Aaron Burmeister in Kaltag

Aaron Burmeister, Saturday morning, feeding his team and preparing to depart the Kaltag checkpoint.

Against considerable odds, Aaron Burmeister and his dogs continue to do well in the Last Great Race.

The Nome-raised Iditarod musher was fourth into the Kaltag checkpoint early Saturday morning (at 5:26am). In an interview with KNOM’s Laureli Kinneen, Burmeister said that Kaltag is the first checkpoint where it’s really dawned upon him that “we’re sitting in pretty good shape.”

Despite a few dogs that are a bit sore from harder sections of trail, his team is holding up very well. With regards to his race standings, Burmeister says he’s “just hoping we can maintain it.”

Aaron Burmeister's dogs, Kaltag

A few sled dogs from Aaron Burmeister’s team, lined up and ready to go a few moments before departing Kaltag on Saturday morning.

A considerable factor, of course, is Burmeister’s own health status.
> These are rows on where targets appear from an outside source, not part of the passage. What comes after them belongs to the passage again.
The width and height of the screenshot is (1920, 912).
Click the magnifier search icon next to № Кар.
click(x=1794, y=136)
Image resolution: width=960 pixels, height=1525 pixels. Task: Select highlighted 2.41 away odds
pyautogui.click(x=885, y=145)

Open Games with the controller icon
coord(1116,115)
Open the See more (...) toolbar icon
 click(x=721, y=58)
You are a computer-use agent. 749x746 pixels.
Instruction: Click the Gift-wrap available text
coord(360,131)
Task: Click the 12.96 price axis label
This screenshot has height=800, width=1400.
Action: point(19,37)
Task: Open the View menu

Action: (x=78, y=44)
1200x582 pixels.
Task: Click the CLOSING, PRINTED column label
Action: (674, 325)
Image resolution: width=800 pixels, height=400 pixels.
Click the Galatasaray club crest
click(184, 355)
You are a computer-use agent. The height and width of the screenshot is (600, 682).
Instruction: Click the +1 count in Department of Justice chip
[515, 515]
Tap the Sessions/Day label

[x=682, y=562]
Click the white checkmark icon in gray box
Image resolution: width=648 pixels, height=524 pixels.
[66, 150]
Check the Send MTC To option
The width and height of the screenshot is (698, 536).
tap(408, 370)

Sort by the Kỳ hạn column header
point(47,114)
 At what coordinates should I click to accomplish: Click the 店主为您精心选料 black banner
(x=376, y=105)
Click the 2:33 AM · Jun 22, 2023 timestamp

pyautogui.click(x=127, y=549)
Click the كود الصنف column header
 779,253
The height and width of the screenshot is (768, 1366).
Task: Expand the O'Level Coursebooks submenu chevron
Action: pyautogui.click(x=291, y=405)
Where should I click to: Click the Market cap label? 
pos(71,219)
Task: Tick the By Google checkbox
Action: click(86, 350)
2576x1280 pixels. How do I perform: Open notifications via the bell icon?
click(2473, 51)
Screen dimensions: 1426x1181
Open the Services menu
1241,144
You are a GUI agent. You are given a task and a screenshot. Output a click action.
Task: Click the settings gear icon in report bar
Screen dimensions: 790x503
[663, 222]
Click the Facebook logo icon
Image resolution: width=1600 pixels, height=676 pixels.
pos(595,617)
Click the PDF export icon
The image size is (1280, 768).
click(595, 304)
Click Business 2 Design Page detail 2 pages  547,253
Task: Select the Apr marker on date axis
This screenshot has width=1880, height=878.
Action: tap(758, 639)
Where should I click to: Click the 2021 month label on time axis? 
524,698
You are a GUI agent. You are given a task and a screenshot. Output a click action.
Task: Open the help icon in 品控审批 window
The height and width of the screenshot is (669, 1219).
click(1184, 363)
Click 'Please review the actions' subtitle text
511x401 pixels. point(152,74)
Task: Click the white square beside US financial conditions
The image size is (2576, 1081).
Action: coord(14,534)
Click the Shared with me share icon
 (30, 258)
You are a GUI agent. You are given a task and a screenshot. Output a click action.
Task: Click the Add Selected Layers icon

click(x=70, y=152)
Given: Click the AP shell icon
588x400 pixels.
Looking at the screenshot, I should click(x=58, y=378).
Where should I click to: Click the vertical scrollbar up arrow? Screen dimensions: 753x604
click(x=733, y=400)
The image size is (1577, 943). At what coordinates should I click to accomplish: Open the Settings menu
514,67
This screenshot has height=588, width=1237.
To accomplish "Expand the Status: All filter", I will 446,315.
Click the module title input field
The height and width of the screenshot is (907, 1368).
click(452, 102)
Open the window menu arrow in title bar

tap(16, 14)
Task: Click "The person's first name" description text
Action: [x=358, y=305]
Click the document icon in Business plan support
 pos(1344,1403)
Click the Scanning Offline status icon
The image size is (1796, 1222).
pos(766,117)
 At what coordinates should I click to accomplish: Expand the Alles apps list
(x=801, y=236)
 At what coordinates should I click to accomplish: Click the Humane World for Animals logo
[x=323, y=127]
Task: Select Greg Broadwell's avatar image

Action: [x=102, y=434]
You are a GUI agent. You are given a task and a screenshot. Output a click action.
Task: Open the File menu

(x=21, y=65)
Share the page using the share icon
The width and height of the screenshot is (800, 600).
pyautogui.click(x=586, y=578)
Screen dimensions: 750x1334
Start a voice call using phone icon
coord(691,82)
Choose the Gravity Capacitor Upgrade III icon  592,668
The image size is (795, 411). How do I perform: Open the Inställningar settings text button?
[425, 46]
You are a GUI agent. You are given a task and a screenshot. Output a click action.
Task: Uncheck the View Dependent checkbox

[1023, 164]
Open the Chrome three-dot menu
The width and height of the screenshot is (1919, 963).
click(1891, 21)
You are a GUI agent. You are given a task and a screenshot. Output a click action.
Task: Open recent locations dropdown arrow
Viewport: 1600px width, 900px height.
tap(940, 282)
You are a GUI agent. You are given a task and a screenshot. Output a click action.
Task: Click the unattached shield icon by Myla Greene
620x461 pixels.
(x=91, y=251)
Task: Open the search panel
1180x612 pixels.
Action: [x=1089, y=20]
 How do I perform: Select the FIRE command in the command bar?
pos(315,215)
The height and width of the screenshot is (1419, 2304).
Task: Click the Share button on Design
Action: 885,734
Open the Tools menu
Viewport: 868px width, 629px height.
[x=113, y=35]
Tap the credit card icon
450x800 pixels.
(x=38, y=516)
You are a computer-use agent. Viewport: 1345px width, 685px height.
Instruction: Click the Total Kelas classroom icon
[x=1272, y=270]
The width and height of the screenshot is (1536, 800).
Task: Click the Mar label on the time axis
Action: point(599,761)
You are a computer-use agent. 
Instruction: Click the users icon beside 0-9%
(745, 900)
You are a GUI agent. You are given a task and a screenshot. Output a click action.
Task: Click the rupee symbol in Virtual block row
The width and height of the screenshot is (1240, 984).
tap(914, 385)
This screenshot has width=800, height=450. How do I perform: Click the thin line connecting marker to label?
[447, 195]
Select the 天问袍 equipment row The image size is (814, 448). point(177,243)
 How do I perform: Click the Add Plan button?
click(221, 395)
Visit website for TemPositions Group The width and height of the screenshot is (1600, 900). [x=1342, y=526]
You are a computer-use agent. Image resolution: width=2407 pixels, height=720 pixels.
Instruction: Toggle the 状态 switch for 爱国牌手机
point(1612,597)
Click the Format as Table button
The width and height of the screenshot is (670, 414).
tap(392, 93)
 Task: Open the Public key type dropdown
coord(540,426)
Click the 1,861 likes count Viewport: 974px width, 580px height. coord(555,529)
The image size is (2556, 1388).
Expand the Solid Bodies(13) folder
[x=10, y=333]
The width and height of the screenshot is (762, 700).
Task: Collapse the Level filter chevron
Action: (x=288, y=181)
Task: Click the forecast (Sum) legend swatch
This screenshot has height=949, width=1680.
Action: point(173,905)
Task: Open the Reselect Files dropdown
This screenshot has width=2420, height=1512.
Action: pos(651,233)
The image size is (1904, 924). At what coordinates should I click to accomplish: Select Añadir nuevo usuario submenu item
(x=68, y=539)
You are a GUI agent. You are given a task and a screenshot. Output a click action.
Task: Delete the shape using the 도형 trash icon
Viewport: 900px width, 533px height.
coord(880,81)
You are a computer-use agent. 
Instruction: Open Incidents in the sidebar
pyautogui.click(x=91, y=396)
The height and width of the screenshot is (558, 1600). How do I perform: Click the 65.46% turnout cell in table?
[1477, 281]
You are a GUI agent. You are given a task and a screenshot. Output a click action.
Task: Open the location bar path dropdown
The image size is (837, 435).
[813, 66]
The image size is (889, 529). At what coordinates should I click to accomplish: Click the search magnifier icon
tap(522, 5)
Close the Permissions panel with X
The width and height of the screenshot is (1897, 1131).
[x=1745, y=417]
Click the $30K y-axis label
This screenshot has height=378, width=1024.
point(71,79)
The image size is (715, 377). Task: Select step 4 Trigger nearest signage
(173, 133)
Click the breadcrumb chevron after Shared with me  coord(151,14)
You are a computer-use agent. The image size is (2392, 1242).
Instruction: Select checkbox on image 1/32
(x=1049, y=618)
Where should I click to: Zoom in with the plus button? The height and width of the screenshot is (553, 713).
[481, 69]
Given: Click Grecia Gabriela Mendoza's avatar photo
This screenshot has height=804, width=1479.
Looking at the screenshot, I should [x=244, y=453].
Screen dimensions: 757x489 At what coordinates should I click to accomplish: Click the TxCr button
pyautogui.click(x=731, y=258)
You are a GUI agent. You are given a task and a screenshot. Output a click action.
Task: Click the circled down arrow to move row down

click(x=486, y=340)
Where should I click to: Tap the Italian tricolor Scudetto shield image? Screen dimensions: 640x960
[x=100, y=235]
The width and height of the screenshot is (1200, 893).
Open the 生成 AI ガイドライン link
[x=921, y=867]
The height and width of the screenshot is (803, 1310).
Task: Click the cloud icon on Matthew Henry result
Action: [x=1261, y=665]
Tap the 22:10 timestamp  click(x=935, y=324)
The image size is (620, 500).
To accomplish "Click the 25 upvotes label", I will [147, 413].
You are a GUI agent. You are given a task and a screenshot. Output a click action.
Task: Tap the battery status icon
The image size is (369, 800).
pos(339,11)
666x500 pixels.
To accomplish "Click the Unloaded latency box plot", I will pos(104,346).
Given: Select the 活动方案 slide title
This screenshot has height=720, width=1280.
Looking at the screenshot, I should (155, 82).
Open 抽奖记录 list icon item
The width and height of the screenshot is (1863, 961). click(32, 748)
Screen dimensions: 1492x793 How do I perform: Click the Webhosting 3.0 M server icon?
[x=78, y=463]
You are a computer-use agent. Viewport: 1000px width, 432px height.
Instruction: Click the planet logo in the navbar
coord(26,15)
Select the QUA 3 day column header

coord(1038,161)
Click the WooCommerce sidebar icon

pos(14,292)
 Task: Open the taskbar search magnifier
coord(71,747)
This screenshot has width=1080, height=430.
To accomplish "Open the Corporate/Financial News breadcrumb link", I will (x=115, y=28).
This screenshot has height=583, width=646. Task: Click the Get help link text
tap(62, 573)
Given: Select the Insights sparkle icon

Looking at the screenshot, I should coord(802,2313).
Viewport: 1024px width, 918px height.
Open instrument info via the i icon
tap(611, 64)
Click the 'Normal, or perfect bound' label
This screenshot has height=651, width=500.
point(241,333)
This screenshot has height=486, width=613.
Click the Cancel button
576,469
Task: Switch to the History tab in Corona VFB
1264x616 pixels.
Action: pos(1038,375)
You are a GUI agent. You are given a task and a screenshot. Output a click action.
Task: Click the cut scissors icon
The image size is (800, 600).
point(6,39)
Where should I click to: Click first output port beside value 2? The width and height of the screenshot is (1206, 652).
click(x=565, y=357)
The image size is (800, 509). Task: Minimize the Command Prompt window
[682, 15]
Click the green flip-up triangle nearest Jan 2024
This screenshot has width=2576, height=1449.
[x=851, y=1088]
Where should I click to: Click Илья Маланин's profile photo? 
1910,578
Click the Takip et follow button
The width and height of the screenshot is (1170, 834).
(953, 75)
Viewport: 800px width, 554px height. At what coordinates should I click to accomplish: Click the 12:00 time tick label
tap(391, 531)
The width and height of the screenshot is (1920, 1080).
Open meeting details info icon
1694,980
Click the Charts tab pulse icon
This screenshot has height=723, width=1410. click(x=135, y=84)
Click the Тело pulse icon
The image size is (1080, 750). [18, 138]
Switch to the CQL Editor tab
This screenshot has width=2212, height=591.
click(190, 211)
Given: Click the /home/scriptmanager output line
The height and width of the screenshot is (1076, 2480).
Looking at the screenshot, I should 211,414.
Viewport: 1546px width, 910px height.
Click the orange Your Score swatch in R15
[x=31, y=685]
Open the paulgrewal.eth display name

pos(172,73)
An accident on some of the exceptionally rough stretches of trail, early in this year’s Iditarod, caused Burmeister to tear muscles in his knee.

The musher told Laureli that the adjustment period has been challenging and, at times, very painful. “I’ve learned how to drive the dog sled all over again.” He’s had to train himself to put weight on his injured knee only in very specific ways (up-and-down pressure only), which means that everything he does on the trail – feeding his dogs, riding his sled, walking around checkpoints, etc. – needs to be done differently.

Burmeister told Laureli that he’s not too concerned about exacerbating the damage to his knee, however, by remaining on the trail. “The damage is done,” he says, and the knee needs surgery – but, in Burmeister’s view, it doesn’t matter much whether the surgery is tomorrow or three weeks from now.

And just as he was in Cripple on Thursday morning, Burmeister remains dedicated to pass under the Burled Arch. “Reaching Nome at the finish line is going to be the best satisfaction in the world,” he says, and he seems to have ample support – of both the human and canine variety – to get him there.

“I’m really proud of this dog team, and that’s one of the things that keeps me going… I couldn’t ask for more; they really keep my spirits up.”

 

As of mid-day Saturday, Aaron Burmeister is in 9th position; he departed the Kaltag checkpoint at 10:40am (as pictured below) with 10 dogs.

Burmeister, on to Unalakleet

Saturday morning: Burmeister, hitting the trail just out of Kaltag, bound for Unalakleet.